## EXERCISE DETAILS
Leaving every picture out, repeat all of the entries below exactly.

START AVAILABLE DATA

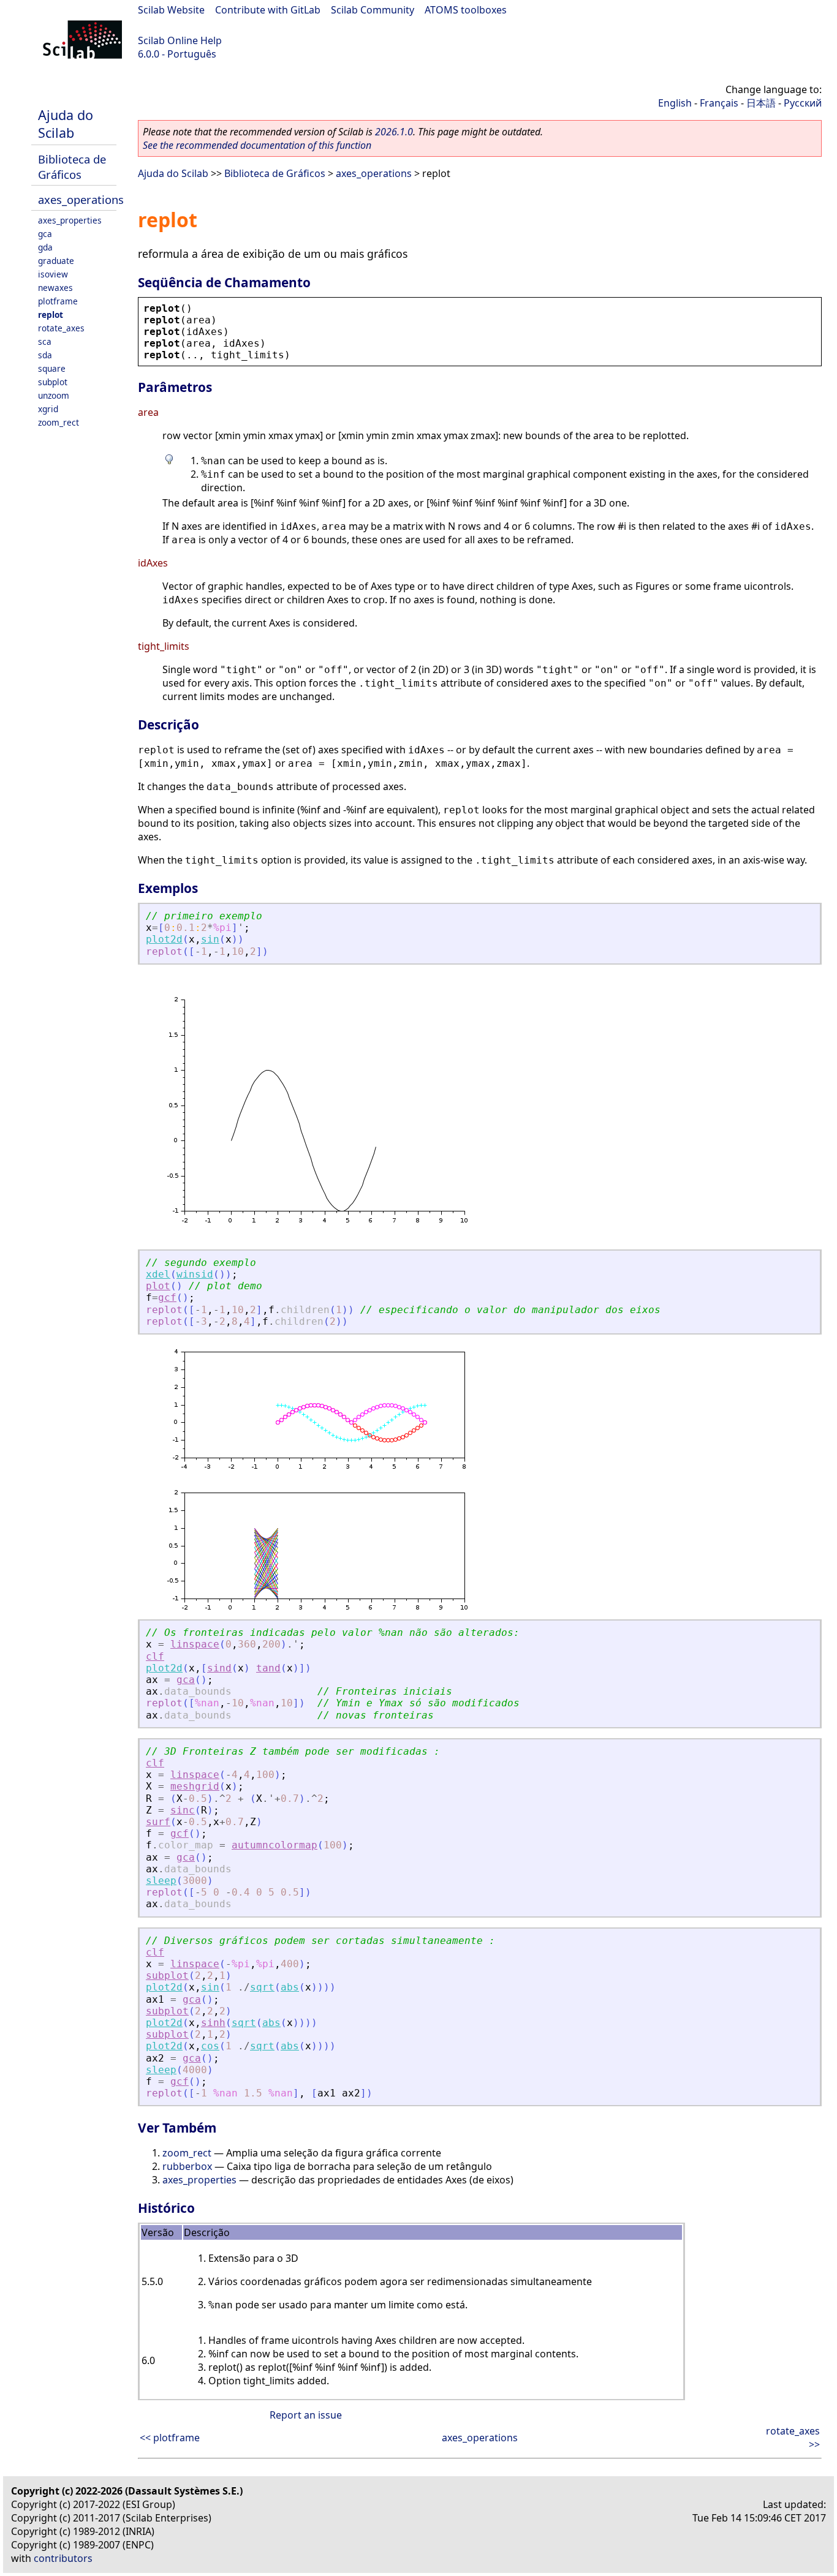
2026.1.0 (394, 131)
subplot (52, 382)
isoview (53, 274)
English (675, 103)
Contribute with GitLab (267, 10)
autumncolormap (274, 1845)
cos (210, 2046)
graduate (56, 260)
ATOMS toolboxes (466, 10)
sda (45, 355)
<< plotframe (170, 2437)
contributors (63, 2558)
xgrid (48, 409)
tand (268, 1668)
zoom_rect (58, 422)
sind (219, 1668)
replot (50, 314)
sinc (182, 1810)
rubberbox (187, 2166)
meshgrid (194, 1786)
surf (158, 1822)
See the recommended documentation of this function (257, 145)
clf (155, 1656)
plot (158, 1286)
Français (719, 103)
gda (45, 247)
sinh (213, 2022)
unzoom (53, 395)
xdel (158, 1274)
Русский (803, 103)
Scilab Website (171, 10)
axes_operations (81, 199)
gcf (167, 1297)
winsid (194, 1274)
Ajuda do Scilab (65, 123)
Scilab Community (372, 10)
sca (44, 341)
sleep (161, 1880)
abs (290, 1987)
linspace (194, 1644)
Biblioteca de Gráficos (72, 166)
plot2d (164, 939)
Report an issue (306, 2415)
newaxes (55, 287)
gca (45, 233)
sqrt (262, 1987)
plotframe (58, 301)
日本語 (761, 103)
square (52, 368)
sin (210, 939)
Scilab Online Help (180, 40)
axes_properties (70, 220)
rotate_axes (61, 328)
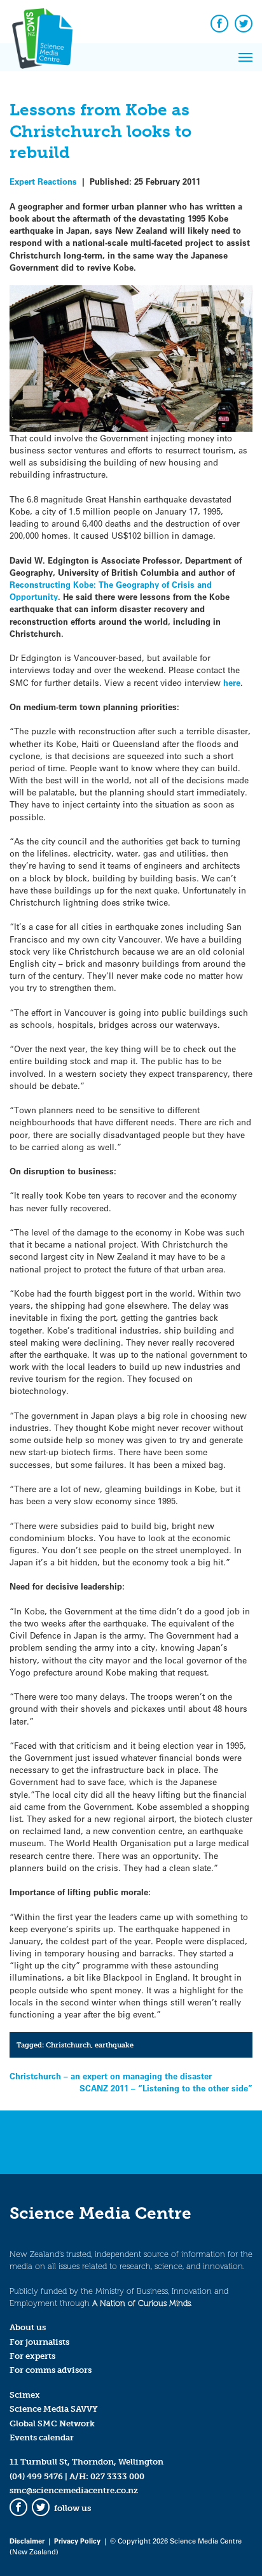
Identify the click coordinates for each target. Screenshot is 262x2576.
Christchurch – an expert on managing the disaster (111, 2075)
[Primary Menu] (245, 57)
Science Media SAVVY (54, 2409)
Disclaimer (27, 2540)
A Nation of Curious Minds (141, 2303)
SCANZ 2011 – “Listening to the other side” (165, 2087)
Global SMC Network (52, 2423)
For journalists (39, 2342)
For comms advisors (51, 2370)
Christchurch (68, 2044)
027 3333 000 (117, 2476)
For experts (32, 2356)
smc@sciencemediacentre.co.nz (74, 2490)
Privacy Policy (77, 2540)
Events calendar (42, 2437)
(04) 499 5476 (36, 2476)
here (231, 682)
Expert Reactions (43, 181)
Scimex (25, 2395)
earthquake (114, 2044)
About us (28, 2327)
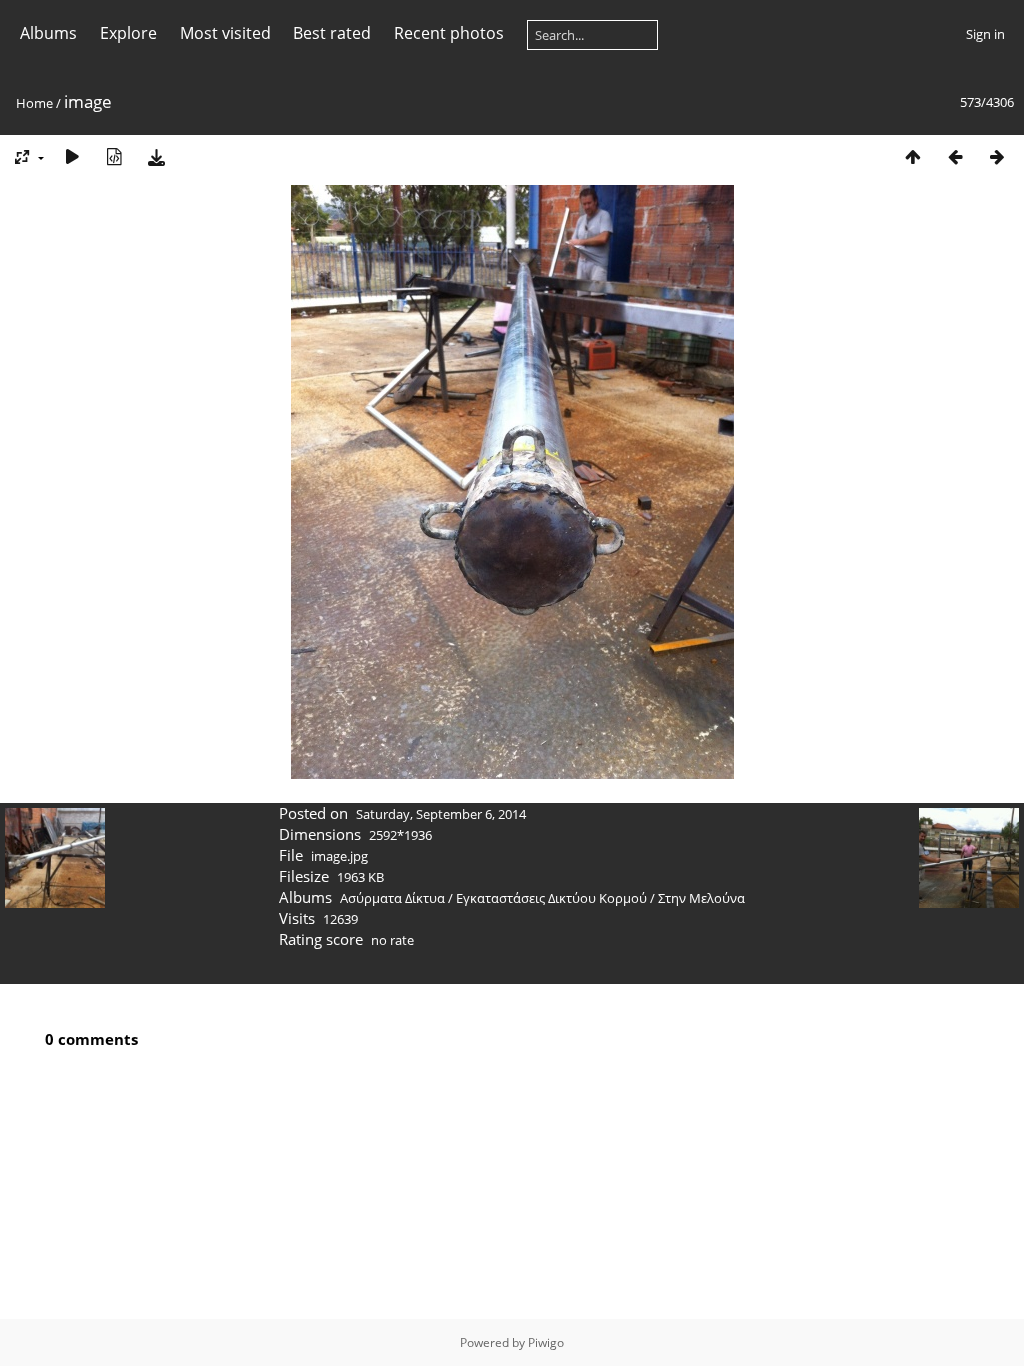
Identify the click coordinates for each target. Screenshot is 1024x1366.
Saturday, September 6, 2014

END AVAILABLE DATA

## RESPONSE BOX
2026.1.0 (394, 131)
subplot (52, 382)
isoview (53, 274)
English (675, 103)
Contribute with GitLab (267, 10)
autumncolormap (274, 1845)
cos (210, 2046)
graduate (56, 260)
ATOMS toolboxes (466, 10)
sda (45, 355)
<< plotframe (170, 2437)
contributors (63, 2558)
xgrid (48, 409)
tand (268, 1668)
zoom_rect (58, 422)
sind (219, 1668)
replot (50, 314)
sinc (182, 1810)
rubberbox (187, 2166)
meshgrid (194, 1786)
surf (158, 1822)
See the recommended documentation of this function (257, 145)
clf (155, 1656)
plot (158, 1286)
Français (719, 103)
gda (45, 247)
sinh (213, 2022)
unzoom (53, 395)
xdel (158, 1274)
Русский (803, 103)
Scilab Website (171, 10)
axes_operations (81, 199)
gcf (167, 1297)
winsid (194, 1274)
Ajuda do Scilab (65, 123)
Scilab Community (372, 10)
sca (44, 341)
sleep (161, 1880)
abs (290, 1987)
linspace (194, 1644)
Biblioteca de Gráficos (72, 166)
plot2d (164, 939)
Report an issue (306, 2415)
newaxes (55, 287)
gca (45, 233)
sqrt (262, 1987)
plotframe (58, 301)
日本語 (761, 103)
square (52, 368)
sin (210, 939)
Scilab Online Help (180, 40)
axes_properties (70, 220)
rotate_axes (61, 328)
Identify the click coordinates for each target. Screenshot is 262x2576.
Christchurch – an expert on managing the disaster (111, 2075)
[Primary Menu] (245, 57)
Science Media SAVVY (54, 2409)
Disclaimer (27, 2540)
A Nation of Curious Minds (141, 2303)
SCANZ 2011 – “Listening to the other side” (165, 2087)
Global SMC Network (52, 2423)
For journalists (39, 2342)
For comms advisors (51, 2370)
Christchurch (68, 2044)
027 3333 000 (117, 2476)
For experts (32, 2356)
smc@sciencemediacentre.co.nz (74, 2490)
Privacy Policy (77, 2540)
Events calendar (42, 2437)
(04) 499 5476 (36, 2476)
here (231, 682)
Expert Reactions (43, 181)
Scimex (25, 2395)
earthquake (114, 2044)
About us (28, 2327)
Identify the click coordinates for each target. Screenshot is 1024x1366.
Saturday, September 6, 2014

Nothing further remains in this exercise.